Avec un ami, ils partagent la cigarette et un café pour deux dans un quartier populaire de la ville, Bir Hkimi, où les routes sont défoncées et les terrains vagues plein de pierres servant d’armes aux protestataires.

« Je n’ai pas un dinar sur moi », dit-il.  « Tu te rends compte à quoi nous sommes réduits? C’est une vie de misère, cette ville est aux oubliettes, tellement marginalisée ».

Tebourba, où un homme est mort lundi soir lors de la première nuit de heurts, n’est qu’à une heure de route à l’ouest de Tunis mais les infrastructures sont défaillantes et les perspectives d’emploi rares.

Les terres agricoles offrent parfois du travail à dix dinars (3,4 euros) la journée, expliquent les habitants, qui critiquent la corruption et l’indifférence des dirigeants locaux.

Alors que la grogne sociale perdure depuis des années en Tunisie, les mesures d’austérité prévues dans le budget 2018 et les prix qui ne cessent de grimper ont été « la goutte d’eau qui a fait déborder le vase », selon Sami.

Pour lui, si les gens sortent la nuit au lieu de manifester le jour, c’est qu’ils attendent « la fin des cours et la fermeture des commerces ».

« J’ai voulu crier ma colère contre ma pauvreté, ils ont répondu par un tir de gaz lacrymogène sur ma tête », peste Mohamed Rahmani, 21 ans, la tête bandée après avoir reçu 10 points de suture.

Les violences ont repris de plus belle à Tebourba après l’enterrement du quadragénaire décédé lundi, d’autant que les autorités l’ont présenté comme un homme malade alors que sa famille assure qu’il a été écrasé par une voiture de police.

– ‘Vraiment marre’ –

« On va continuer cette guerre, on n’a rien à perdre. Soit ils nous écoutent, soit on va continuer le mouvement à notre manière », menace Ibrahim, 23 ans.

Comme beaucoup de jeunes, il est furieux que le Premier ministre Youssef Chahed, venu dans la région mercredi, ne se soit pas rendu jusqu’à Tebourba. Hormis les journalistes de passage, il n’y a personne à qui confier ses revendications.

Pour Walid Bejaoui, un autre habitant de Bir Hkimi, « on n’a toujours vu aucune amélioration depuis la révolution » de 2011.

La Tunisie marquera dimanche le septième anniversaire de cette révolution, lorsque des manifestants avaient chassé du pouvoir le dictateur Zine el Abidine Ben Ali aux cris de « travail et dignité ».

Mais le chômage est tenace et nombre de Tunisiens attendent toujours les emplois qu’ils réclamaient alors.

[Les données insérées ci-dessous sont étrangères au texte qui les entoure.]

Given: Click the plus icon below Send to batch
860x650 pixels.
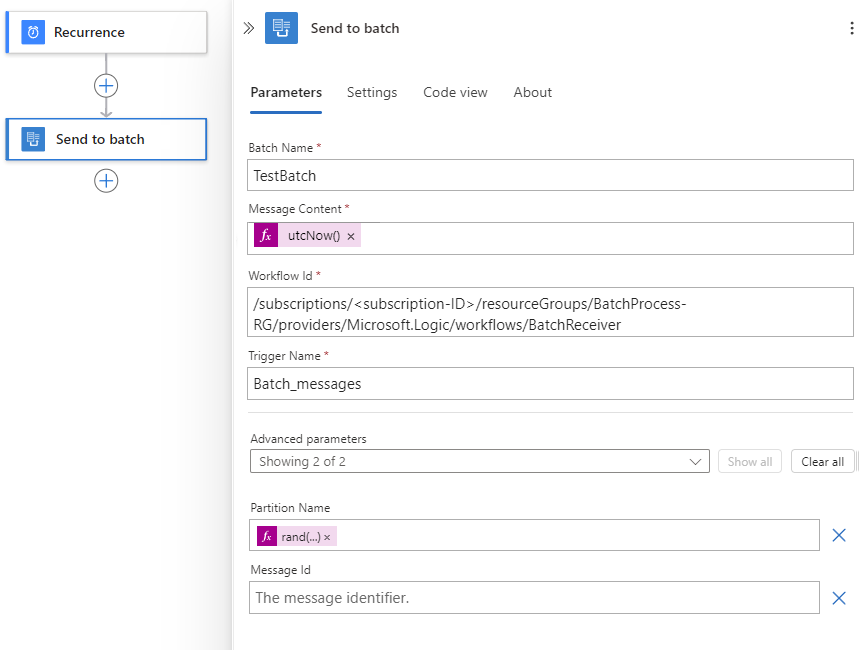Looking at the screenshot, I should point(106,181).
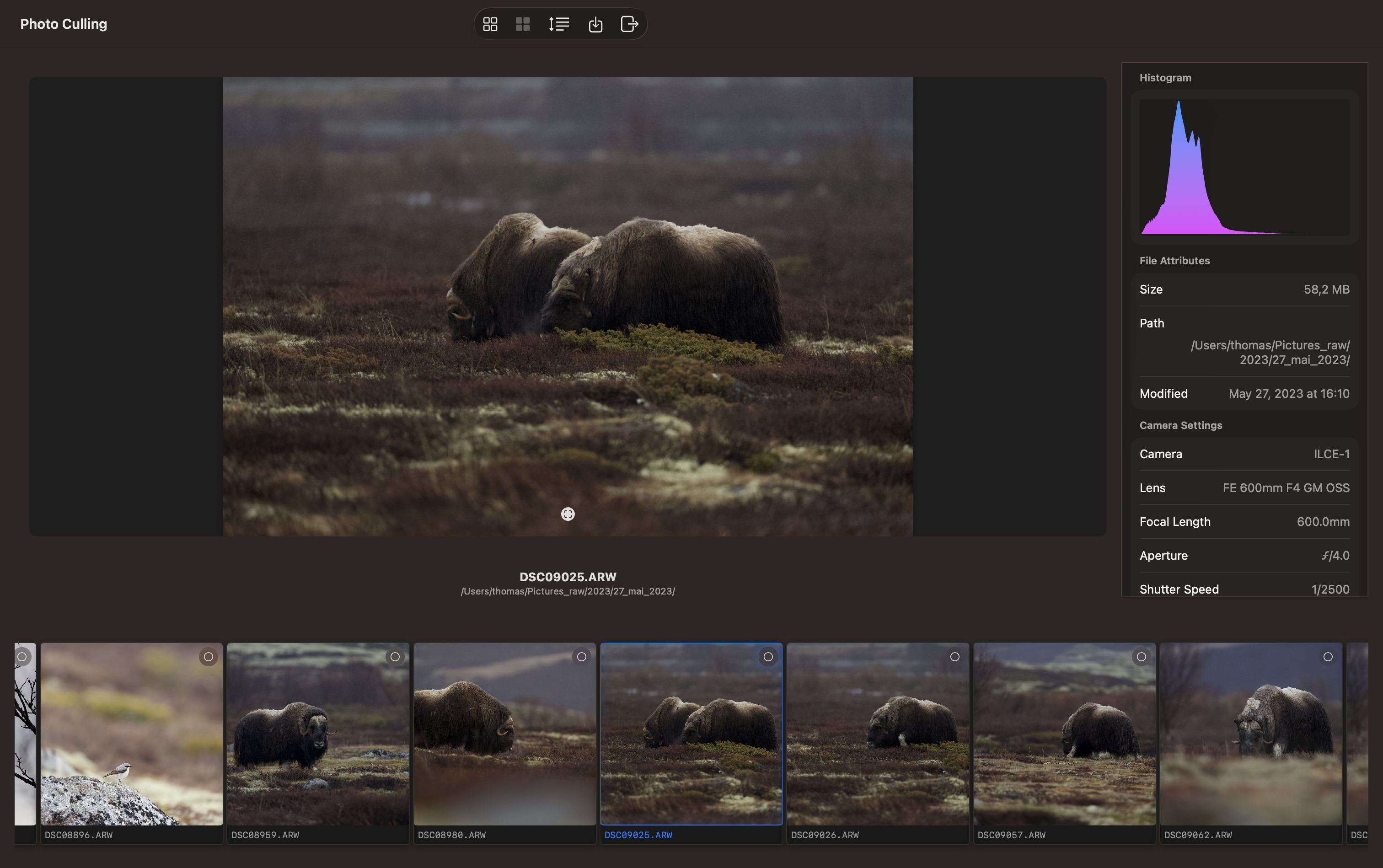
Task: Select DSC09057.ARW with its circle toggle
Action: pyautogui.click(x=1142, y=657)
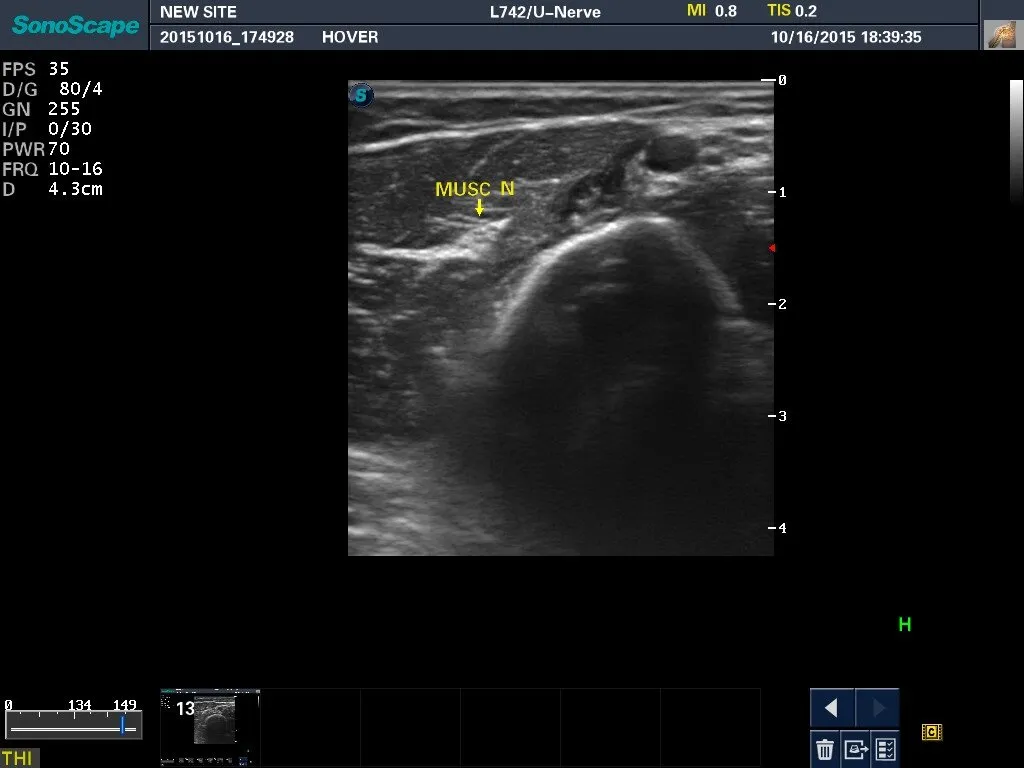Click the previous page left arrow button
1024x768 pixels.
pyautogui.click(x=831, y=708)
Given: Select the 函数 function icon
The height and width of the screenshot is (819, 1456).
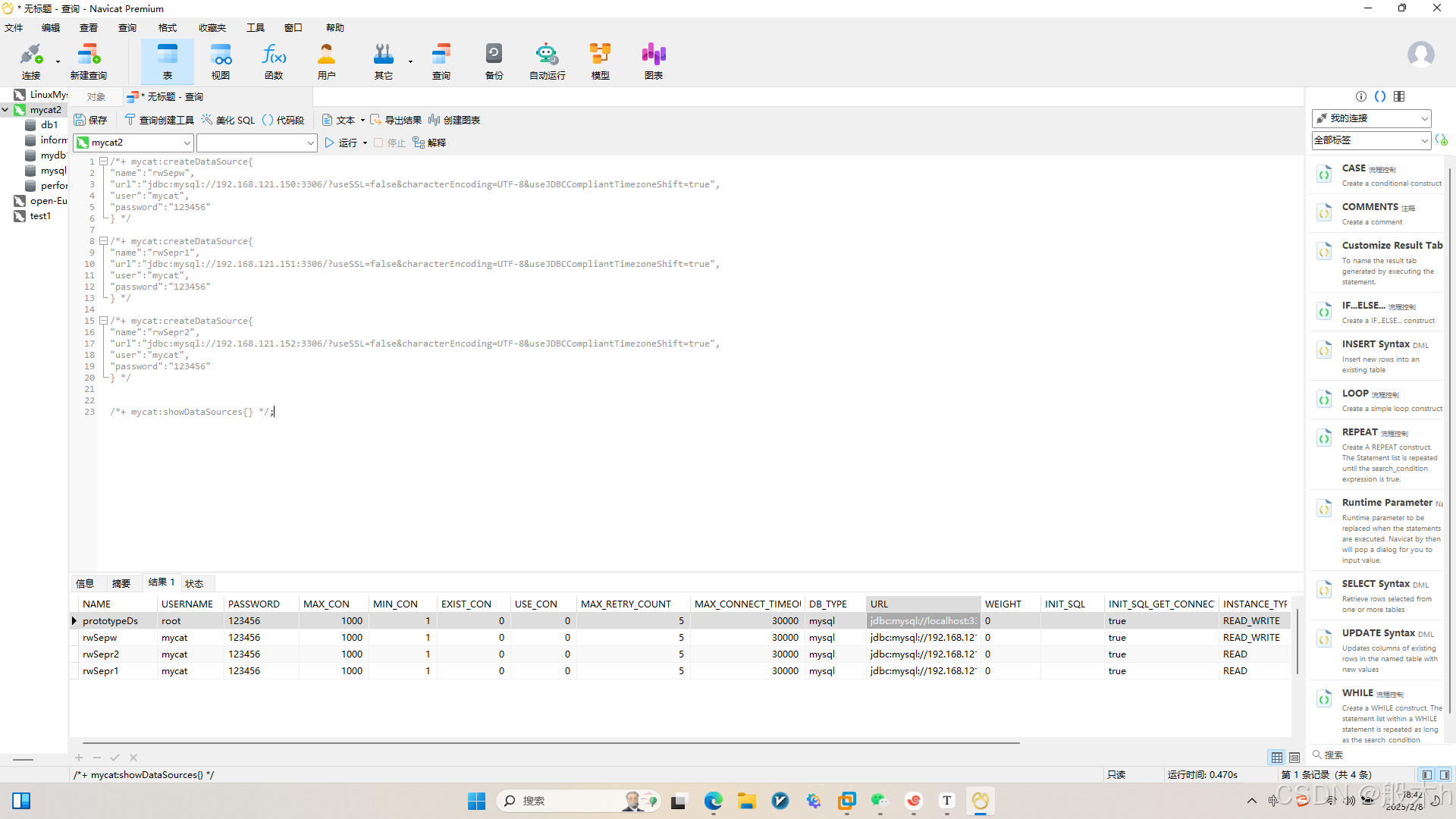Looking at the screenshot, I should [x=274, y=61].
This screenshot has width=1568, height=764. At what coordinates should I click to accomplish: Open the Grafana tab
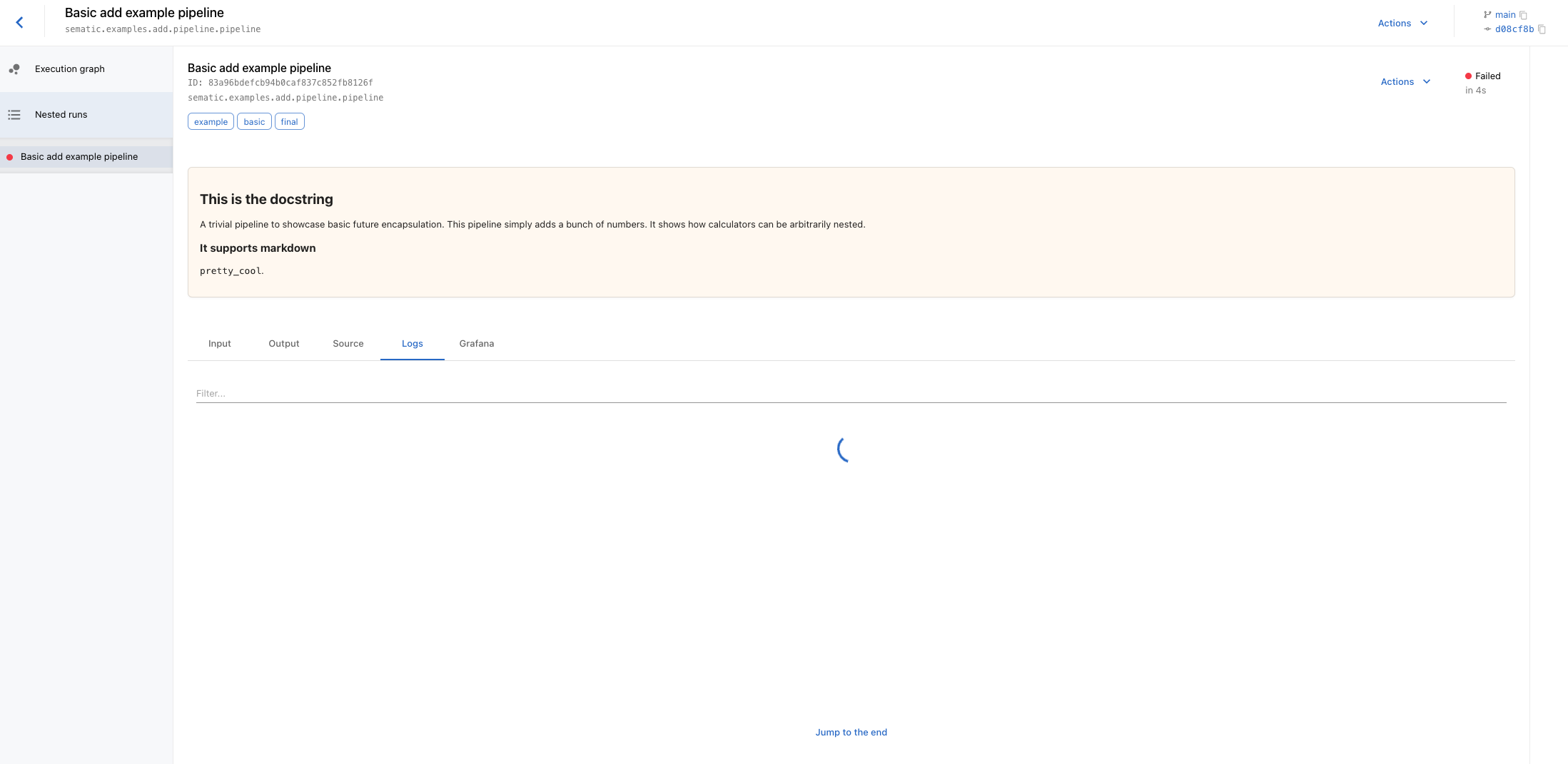(x=476, y=343)
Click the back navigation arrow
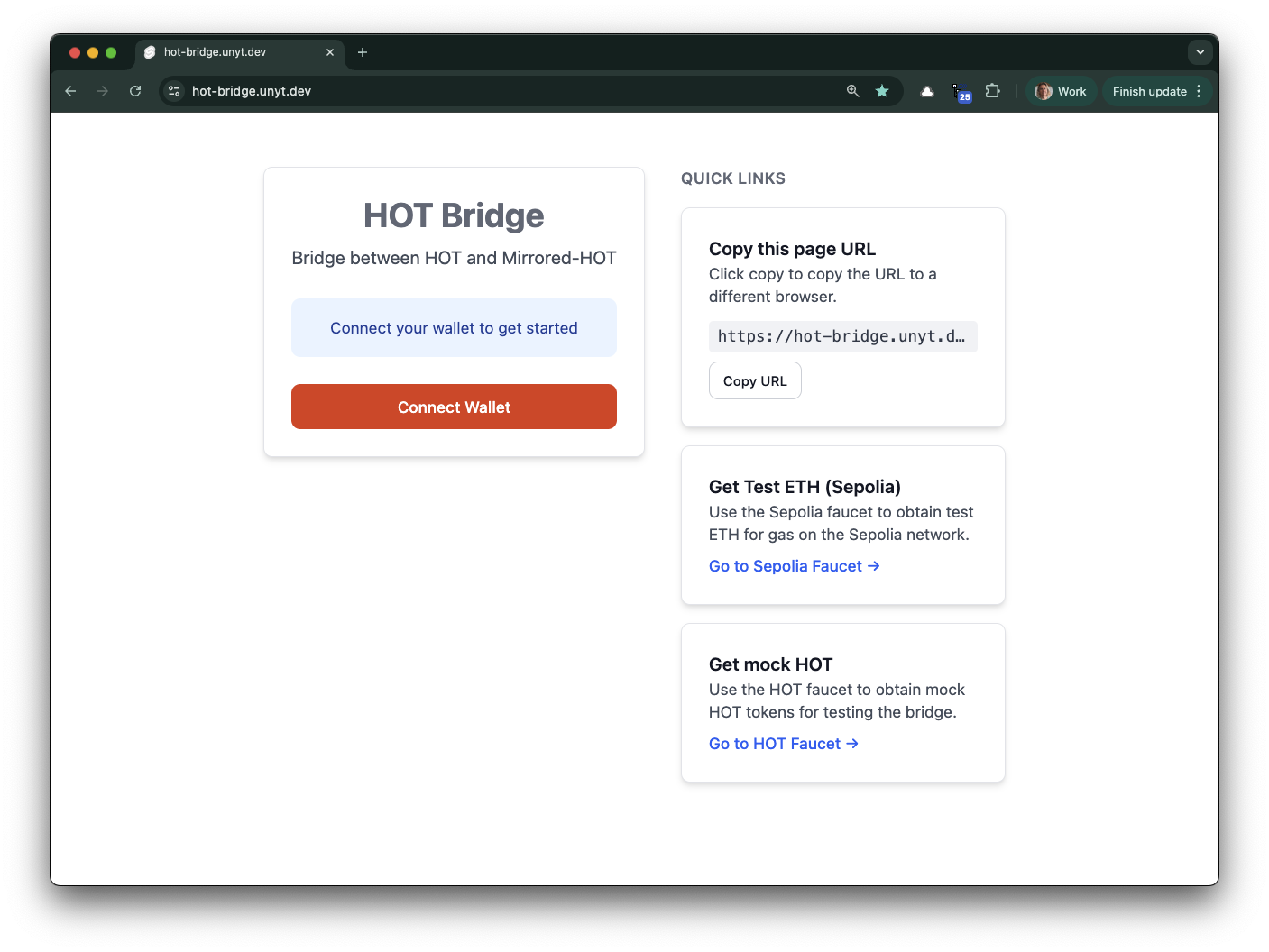The image size is (1269, 952). point(70,91)
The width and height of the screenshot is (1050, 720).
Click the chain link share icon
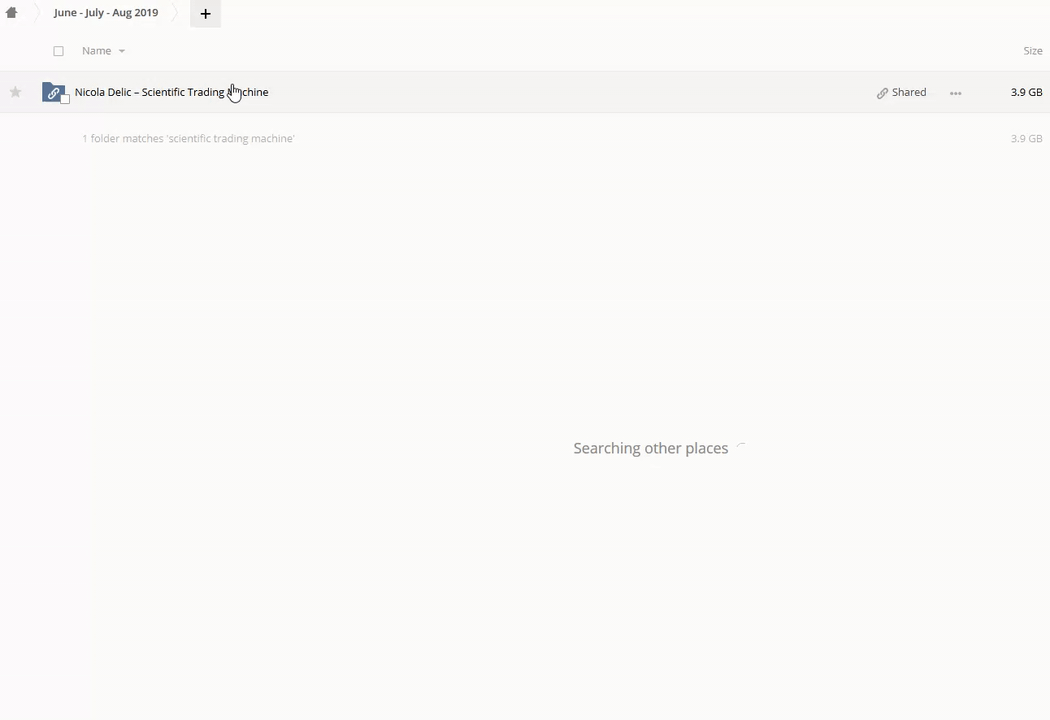click(x=882, y=93)
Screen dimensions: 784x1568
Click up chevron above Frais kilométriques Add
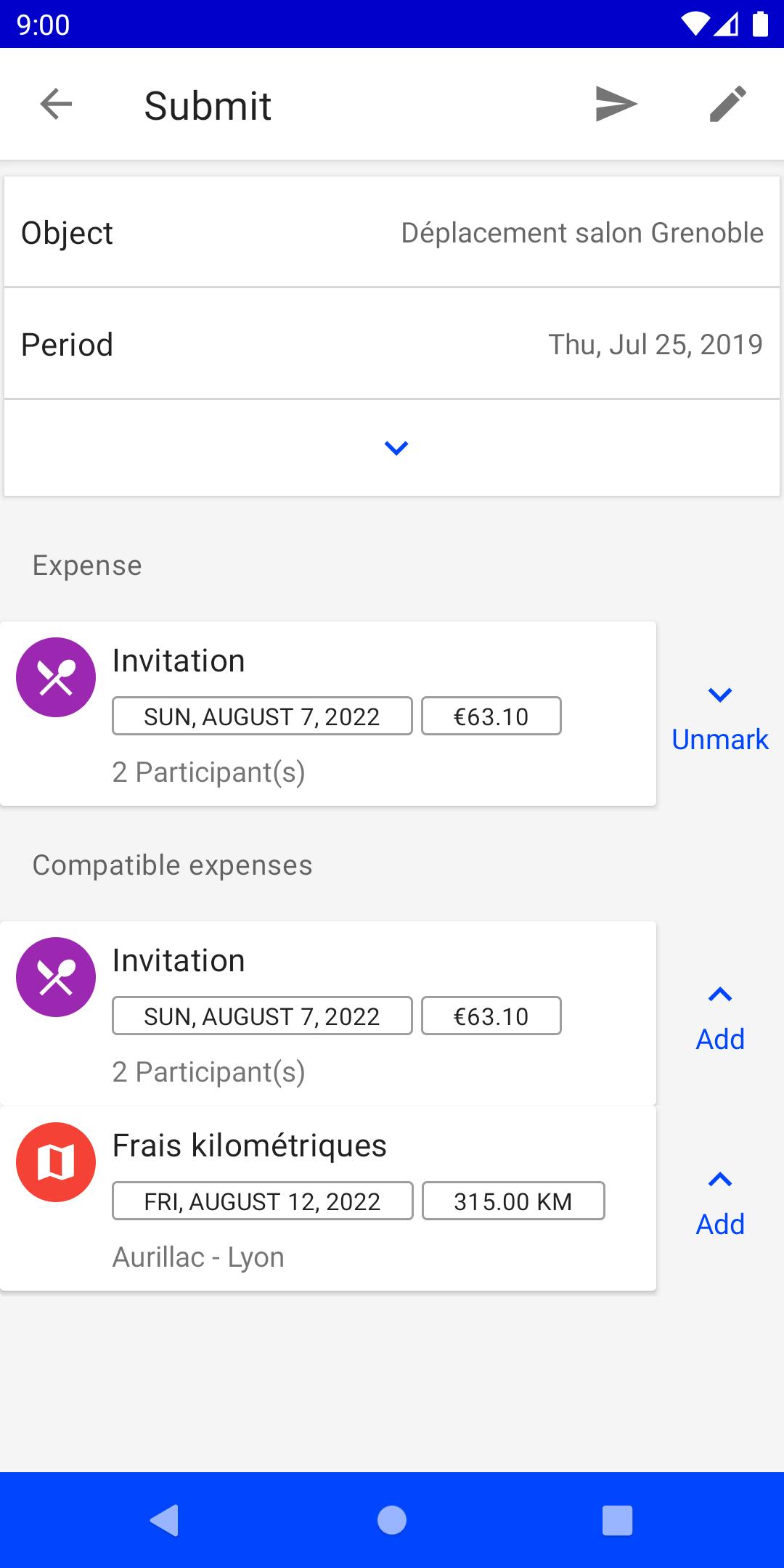[x=720, y=1180]
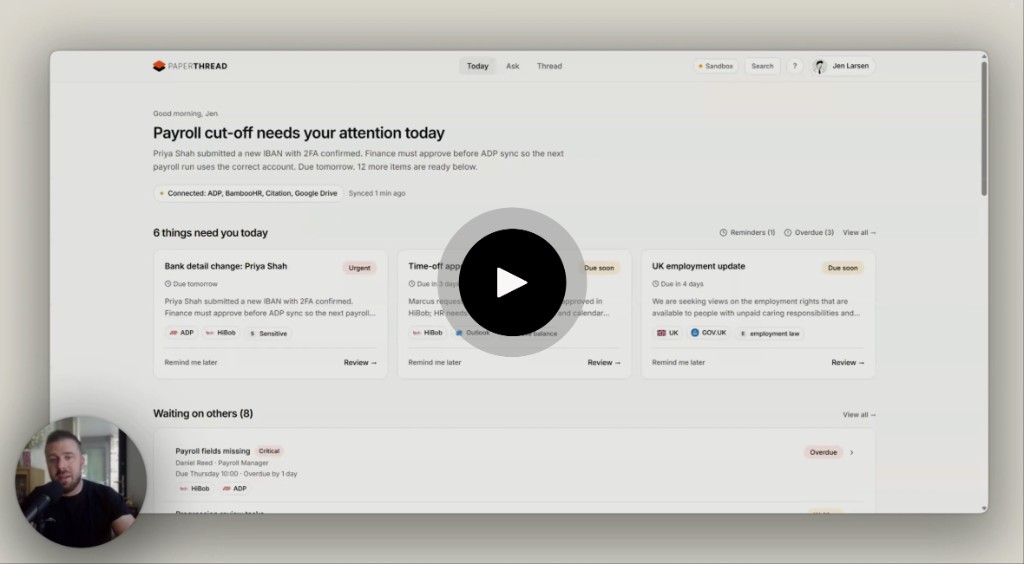1024x564 pixels.
Task: Select the Today tab
Action: 477,66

« Cela fait sept ans qu’on ne voit rien venir. On a eu la liberté, c’est vrai, mais nous sommes plus affamés qu’avant », lance Walid,  un chômeur de 38 ans.

« On se réveille le matin et on ne sait pas ce qu’on va pouvoir faire », soupire ce père de deux enfants, montrant ses poches vides. « Et ils veulent qu’on ne proteste pas ? Mais on en a vraiment marre ».

Mais pour Mohamed Ben Hssina, un petit commerçant septuagénaire du centre-ville, « ce qui se passe à Tebourba n’a rien à voir avec des revendications sociales ». « Ce sont des fauteurs de troubles qui ne veulent pas travailler et volent les autres », dit-il.

Il désespère devant ses étals vides, pillés durant les heurts nocturnes. « Ils m’ont pris 7.000 dinars de marchandises, comment vais-je vivre? »

Fatma Ben Rezayel, enseignante à Tebourba, estime que « c’est la classe politique qui est responsable de tout ça ». « La région est totalement marginalisée, les seuls projets qui marchent ici ce sont les cafés et les mléouis » (pain utilisé pour des sandwich à bas prix) », dit-elle devant un marché déserté.

Elle déplore également que les médias et le gouvernement présentent comme des criminels « des jeunes chômeurs pauvres qui en ont ras-le-bol de leur vie médiocre ».